Sir,

Further to the case described by Pinto and Merlino1 in their recent correspondence, we report our experience of an outbreak of CO2-dependent methicillin-resistant Staphylococcus aureus (MRSA) on a UK regional liver transplant unit (RLU). Six patients and one staff member were infected or colonized with a strain of MRSA, which would not have been reliably detected by routine screening methods. The laboratory characteristics of this strain, infection control strategies and the implications for screening are discussed.

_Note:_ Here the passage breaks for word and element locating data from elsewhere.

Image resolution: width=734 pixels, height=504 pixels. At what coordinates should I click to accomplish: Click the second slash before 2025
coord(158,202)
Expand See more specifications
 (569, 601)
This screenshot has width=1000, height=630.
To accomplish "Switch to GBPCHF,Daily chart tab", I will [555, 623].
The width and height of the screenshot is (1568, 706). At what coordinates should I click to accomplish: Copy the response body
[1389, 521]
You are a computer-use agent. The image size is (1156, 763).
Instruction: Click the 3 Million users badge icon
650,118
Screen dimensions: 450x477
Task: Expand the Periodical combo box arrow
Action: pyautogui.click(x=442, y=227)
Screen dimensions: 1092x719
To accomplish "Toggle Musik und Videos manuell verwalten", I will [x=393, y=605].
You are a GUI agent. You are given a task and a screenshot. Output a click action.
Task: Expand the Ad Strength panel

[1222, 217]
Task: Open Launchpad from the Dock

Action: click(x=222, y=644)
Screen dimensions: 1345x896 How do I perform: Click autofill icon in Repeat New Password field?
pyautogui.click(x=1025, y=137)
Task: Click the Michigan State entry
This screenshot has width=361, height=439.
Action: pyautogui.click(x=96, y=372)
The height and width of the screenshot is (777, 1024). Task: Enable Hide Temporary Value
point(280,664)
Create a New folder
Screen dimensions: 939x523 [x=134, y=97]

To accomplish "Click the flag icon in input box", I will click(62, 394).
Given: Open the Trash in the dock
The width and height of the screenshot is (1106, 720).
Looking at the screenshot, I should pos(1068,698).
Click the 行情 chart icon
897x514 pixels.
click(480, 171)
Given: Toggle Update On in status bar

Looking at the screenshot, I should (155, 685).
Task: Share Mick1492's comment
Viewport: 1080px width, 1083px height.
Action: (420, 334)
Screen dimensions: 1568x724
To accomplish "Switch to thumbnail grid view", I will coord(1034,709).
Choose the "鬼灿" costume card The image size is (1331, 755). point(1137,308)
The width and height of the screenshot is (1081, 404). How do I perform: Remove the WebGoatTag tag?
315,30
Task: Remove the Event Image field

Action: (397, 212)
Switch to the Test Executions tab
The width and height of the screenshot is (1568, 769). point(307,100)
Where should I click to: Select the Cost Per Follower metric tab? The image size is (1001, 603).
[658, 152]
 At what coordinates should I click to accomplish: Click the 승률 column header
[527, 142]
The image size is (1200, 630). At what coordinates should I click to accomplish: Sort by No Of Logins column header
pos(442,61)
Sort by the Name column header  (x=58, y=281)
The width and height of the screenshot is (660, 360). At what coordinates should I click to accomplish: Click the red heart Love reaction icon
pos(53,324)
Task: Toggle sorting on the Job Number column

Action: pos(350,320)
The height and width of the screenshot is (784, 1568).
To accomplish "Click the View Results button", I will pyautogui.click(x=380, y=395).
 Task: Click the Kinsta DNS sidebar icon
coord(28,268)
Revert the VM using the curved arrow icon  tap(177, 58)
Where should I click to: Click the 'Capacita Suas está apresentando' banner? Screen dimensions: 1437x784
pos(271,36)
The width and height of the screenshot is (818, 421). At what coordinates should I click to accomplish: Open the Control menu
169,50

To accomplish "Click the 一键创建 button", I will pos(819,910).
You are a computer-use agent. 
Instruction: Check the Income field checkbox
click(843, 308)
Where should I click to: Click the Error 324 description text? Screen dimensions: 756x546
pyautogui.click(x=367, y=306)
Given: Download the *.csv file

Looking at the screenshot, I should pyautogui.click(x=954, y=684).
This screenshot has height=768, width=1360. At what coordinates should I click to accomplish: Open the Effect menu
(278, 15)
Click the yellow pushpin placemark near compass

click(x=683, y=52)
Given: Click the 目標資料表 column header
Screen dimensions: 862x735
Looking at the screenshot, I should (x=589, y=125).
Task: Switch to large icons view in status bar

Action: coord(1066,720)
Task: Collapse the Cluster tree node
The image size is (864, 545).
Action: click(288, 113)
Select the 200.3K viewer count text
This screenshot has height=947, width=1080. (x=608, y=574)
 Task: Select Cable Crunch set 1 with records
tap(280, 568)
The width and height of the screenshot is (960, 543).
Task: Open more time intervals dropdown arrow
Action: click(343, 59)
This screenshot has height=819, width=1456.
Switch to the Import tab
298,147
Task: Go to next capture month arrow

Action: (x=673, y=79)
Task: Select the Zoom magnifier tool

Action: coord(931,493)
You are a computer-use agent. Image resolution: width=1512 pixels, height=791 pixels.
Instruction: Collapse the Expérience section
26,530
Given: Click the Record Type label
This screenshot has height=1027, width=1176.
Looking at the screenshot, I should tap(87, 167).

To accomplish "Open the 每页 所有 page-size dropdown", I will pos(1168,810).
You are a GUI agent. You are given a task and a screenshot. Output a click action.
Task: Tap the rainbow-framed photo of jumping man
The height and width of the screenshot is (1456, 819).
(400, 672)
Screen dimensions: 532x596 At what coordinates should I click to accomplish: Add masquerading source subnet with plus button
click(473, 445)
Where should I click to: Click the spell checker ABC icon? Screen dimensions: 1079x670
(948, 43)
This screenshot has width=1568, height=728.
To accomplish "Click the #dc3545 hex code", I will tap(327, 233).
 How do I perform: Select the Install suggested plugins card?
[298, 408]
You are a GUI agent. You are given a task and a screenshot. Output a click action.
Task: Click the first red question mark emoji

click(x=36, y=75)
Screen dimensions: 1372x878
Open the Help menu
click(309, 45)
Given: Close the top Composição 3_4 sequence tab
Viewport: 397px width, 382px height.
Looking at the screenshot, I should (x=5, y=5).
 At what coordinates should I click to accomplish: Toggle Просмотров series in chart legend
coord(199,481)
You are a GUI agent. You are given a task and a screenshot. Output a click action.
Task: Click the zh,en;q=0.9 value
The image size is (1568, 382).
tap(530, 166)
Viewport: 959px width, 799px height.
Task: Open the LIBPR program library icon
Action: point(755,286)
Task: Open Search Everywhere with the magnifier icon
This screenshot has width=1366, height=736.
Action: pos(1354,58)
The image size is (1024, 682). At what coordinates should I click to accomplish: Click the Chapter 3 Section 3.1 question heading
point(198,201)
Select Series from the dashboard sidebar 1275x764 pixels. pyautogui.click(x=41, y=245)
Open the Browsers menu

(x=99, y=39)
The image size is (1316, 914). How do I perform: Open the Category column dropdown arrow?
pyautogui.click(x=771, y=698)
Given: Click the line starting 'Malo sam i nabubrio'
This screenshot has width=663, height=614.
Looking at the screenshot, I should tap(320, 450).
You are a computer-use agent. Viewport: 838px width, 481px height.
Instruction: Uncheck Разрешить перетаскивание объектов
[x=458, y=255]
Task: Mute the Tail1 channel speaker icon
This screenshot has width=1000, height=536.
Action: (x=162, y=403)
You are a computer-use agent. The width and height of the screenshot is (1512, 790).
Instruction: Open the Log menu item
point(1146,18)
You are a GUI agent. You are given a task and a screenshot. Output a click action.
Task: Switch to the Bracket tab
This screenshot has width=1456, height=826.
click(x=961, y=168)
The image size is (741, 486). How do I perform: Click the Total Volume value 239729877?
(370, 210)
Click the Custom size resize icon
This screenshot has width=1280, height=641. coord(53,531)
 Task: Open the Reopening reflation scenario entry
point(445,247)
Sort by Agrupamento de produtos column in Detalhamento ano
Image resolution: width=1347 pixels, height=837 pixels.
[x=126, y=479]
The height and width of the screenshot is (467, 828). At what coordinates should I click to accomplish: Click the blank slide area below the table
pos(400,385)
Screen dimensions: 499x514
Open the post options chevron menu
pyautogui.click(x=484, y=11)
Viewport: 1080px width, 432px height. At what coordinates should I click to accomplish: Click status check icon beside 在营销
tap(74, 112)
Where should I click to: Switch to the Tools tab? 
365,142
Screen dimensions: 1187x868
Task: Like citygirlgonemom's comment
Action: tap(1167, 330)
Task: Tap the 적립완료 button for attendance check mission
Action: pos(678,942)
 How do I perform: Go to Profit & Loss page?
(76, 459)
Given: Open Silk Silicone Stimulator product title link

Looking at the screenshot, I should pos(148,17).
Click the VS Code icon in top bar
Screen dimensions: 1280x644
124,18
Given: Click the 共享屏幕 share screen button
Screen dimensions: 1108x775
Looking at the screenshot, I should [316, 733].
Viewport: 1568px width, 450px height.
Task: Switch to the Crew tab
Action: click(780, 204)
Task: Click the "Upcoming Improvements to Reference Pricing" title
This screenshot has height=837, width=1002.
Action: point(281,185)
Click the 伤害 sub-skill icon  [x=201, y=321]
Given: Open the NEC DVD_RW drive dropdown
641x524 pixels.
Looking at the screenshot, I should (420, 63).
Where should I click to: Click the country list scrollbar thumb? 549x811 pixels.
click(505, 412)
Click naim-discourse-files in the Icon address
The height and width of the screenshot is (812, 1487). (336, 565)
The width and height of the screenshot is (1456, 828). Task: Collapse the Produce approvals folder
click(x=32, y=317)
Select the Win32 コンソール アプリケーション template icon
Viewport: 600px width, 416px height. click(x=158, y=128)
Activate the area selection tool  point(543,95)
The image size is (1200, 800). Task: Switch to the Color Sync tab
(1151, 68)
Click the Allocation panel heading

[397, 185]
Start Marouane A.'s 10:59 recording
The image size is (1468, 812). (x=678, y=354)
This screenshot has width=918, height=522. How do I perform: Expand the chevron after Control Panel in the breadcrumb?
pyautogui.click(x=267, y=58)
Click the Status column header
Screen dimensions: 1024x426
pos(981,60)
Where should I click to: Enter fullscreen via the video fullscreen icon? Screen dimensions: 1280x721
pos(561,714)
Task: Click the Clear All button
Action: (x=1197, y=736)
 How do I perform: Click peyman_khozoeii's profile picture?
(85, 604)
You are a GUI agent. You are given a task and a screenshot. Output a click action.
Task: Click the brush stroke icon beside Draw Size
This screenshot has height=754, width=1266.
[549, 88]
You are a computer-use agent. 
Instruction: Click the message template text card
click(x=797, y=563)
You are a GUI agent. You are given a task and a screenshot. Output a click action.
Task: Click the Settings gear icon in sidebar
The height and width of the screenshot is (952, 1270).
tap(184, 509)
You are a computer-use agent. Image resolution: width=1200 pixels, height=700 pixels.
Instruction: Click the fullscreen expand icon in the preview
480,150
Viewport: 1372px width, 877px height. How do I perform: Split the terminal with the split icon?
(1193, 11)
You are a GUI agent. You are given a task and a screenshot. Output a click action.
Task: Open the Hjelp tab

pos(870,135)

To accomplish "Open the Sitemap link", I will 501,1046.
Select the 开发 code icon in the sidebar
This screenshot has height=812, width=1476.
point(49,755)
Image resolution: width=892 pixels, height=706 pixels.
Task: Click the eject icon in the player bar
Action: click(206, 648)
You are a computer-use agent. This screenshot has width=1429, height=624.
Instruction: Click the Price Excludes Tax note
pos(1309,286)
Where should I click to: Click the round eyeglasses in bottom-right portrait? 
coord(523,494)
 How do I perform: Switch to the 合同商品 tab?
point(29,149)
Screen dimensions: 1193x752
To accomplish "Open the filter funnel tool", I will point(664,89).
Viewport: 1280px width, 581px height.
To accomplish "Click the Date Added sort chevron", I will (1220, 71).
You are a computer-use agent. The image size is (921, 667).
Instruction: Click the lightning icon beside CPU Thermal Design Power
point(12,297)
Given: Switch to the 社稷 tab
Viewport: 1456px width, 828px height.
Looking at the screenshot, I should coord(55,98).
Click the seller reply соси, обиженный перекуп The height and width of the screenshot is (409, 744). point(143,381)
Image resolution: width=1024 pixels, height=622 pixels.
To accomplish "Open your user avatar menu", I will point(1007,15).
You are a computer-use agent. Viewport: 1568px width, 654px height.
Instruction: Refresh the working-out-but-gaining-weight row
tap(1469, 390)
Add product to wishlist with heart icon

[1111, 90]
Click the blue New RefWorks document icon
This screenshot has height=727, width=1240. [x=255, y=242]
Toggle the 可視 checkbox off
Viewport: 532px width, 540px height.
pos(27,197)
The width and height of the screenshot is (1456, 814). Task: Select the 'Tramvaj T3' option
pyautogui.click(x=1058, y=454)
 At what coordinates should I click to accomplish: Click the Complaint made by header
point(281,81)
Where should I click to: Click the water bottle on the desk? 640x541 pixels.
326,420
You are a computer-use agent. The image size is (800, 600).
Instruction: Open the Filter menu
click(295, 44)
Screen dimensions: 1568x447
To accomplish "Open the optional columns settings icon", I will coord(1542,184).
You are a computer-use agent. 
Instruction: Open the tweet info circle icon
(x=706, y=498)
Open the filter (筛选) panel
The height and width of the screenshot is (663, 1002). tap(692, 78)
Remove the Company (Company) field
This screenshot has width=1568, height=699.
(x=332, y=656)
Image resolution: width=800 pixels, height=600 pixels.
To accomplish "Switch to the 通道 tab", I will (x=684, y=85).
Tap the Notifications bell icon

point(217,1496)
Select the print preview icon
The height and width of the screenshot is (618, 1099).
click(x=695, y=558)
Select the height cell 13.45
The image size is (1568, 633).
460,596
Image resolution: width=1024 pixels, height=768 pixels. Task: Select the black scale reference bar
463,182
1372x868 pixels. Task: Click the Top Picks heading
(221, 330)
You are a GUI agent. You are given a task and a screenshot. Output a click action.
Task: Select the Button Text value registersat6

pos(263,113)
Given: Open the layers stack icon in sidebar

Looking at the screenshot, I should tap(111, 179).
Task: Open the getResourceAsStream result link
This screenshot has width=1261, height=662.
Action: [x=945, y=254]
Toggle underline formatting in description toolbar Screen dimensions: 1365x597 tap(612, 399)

In early 2008, a liver transplant recipient was screened for MRSA on admission to the critical care unit from the RLU. Small poorly growing green colonies were isolated from a nasal swab on a chromogenic MRSA identification medium (chromID MRSA; bioMérieux) after aerobic incubation for 24 h. The colonies were slide-coagulase positive (Slidex Staph-Plus reagent; bioMérieux). The strain repeatedly failed to grow after 24 and 48 h of aerobic incubation on Iso-Sensitest agar (IST; Oxoid) or Columbia agar supplemented with 5% horse blood (BA; Oxoid). When subcultured onto BA and incubated overnight at 37°C in air plus 5% CO2, however, a heavy growth of an isolate with typical S. aureus colony morphology was observed. Susceptibility testing performed on IST according to BSAC guidelines,2 but in CO2-enriched atmospheric conditions (5% CO2), confirmed resistance to cefoxitin, erythromycin, clindamycin, moxifloxacin and trimethoprim.

A possible outbreak was suspected as the microbiologist and infection prevention and control team were aware of another liver transplant recipient on the RLU who was found, 3 weeks earlier, to be colonized with a strain of MRSA that grew much better in 5% CO2 than aerobically. This index case was a male patient in his 60s, 5 months into an admission for decompensated alcohol-related liver disease. MRSA was not detected from his routine admission screening swabs. Following an orthotopic liver transplant his post-operative course was complicated by acute rejection, hospital-acquired pneumonia and Clostridium difficile-associated diarrhoea. The following month he suffered an acute clinical deterioration and underwent an exploratory laparotomy. MRSA, as described above, was isolated from enrichment culture of intra-abdominal tissue. Repeat superficial swabs from this patient were incubated in CO2-enriched atmospheric conditions, demonstrating carriage of the organism at multiple clinical sites. Despite topical decolonization attempts, throat and perineum swabs remained positive at discharge and also at follow-up 4 weeks later.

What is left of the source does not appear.